Same szyby nie wystarczą
Sama szyba antywłamaniowa nie zabezpieczy mieszkania przed złodziejem. Zastosowanie nawet szyb klasy P4 nic nie da, jeśli nie będzie szło w parze z zamontowaniem klamek i okuć antywłamaniowych klasy minimum WK1. Wskaźnik WK wskazuje na "odporność" przed intruzami całości skrzydła okiennego, wyznaczając czas potrzebny na sforsowanie jego konstrukcji - nie ma bowiem okna, którego nie można wyważyć. Na rynku dostępne są trzy klasy rozwiązań: WK1, WK2 i WK3.
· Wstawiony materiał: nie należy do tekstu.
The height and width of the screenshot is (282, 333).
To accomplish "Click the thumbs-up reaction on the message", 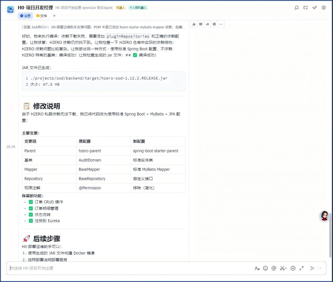I will (x=194, y=24).
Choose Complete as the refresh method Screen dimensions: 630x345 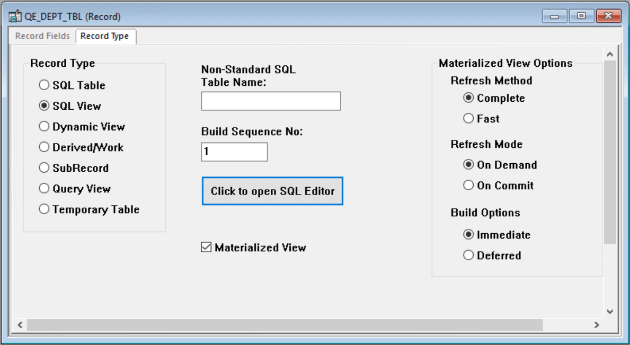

Klasa WK1 - okno nie do sforsowania bez zastosowania narzędzi (wyłącznie przy użyciu siły mięśni).
Klasa WK2 - okno, którego nie można pokonać przez 3 minuty przy użyciu prostych narzędzi (wkrętak, kombinerki itp.).
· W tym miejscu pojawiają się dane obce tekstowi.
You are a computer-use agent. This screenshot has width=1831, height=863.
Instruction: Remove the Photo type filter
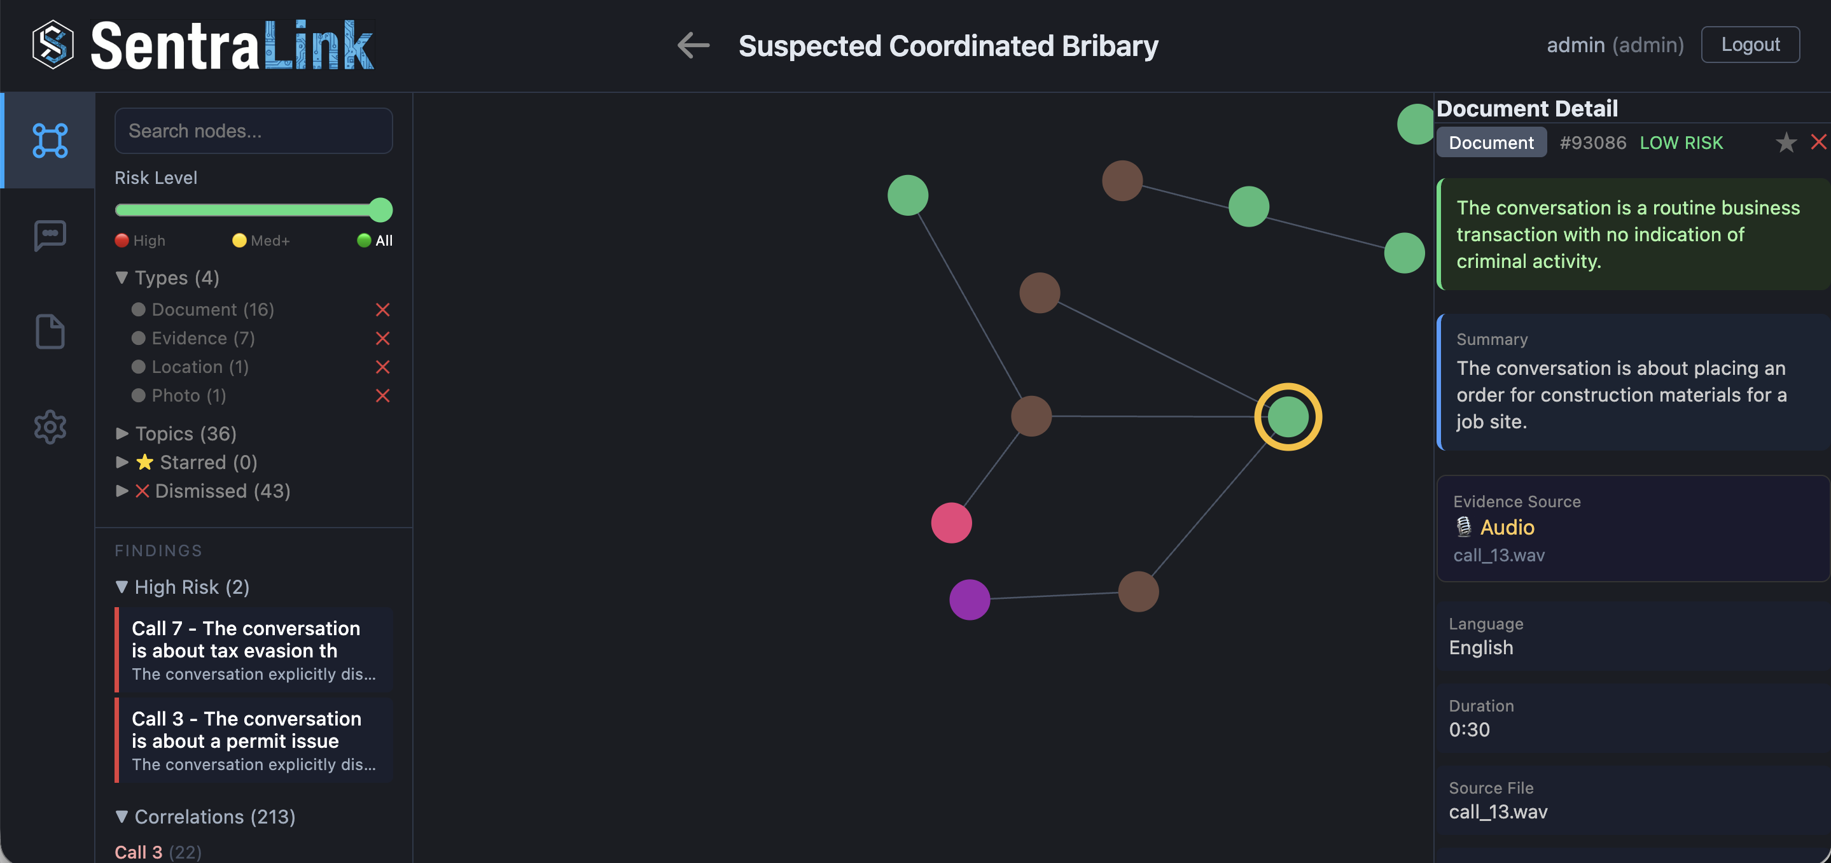click(x=382, y=396)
Klasa WK3 - okno, którego nie można wyważyć metalowym łomem przez co najmniej 5 minut.
Uzupełnieniem szyb antywłamaniowych powinny być zatem przynajmniej najprostsze okucia antywyważeniowe w postaci rolek lub trzpieni grzybkowych umieszczonych na skrzydle okiennym. Okucia tego typu, po zamknięciu ryglują się w zaczepach zamocowanych na ościeżnicy tworząc tzw. punkty bezpieczne. Im więcej punktów bezpiecznych na obwodzie okna, tym trudniej wyważyć skrzydło. Podstawową ochronę daje zamontowanie okuć w dolnym i górnym narożniku okna, w zawiasie dolnym i w środkowej części dolnego profilu skrzydła. Złodzieje najczęściej wyważają okna od strony klamki, gdyż w tym miejscu opór jest najmniejszy. Dlatego zamiast zwykłej klamki w podstawowej wersji okna antywłamaniowego należy zamontować klamkę zamykaną na klucz - bez klucza nie można jej przekręcić. Klamka powinna być również wyposażona we wkładkę z hartowanej stali blokującą możliwość rozwiercenia jej od zewnątrz.
Folia na szkle
Szyby antywłamaniowe można osadzać we wszystkich nowych oknach spotykanych na rynku - drewnianych, aluminiowych, stalowych, PVC. Decydując się na szyby chroniące przed złodziejami, warto równocześnie zainwestować w skrzydło fabrycznie wyposażone w przeciwwyważeniowe okucia i inne przeszkody dla złodziei. Pamiętajmy - kupowanie drogich szyb nie do zbicia, bez odpowiednio wyposażonego i zabezpieczonego skrzydła okiennego nie ma większego sensu.
Osadzenie szyb antywłamaniowych jest również możliwe w starych oknach, z wyjątkiem skrzydeł skrzynkowych najstarszego typu. Decydując się na taki krok, trzeba pamiętać o dokładnym dopasowaniu grubości szyby do grubości ramy okna (zespolone szyby antywłamaniowe są grubsze od zwykłego szkła). Ponadto, aby zabezpieczyć przed wybiciem standardową szybę, można nakleić na niej - najlepiej obustronnie - folię PVB. Nie zapobiegnie to wprawdzie wyważeniu okna, jednak w niewielkim stopniu podniesie poziom bezpieczeństwa. Aby folia spełniła swoje zadanie musi być naklejona na całej powierzchni szyby - również pod ramą. Do przyklejania folii szybę trzeba zatem z okna wymontować.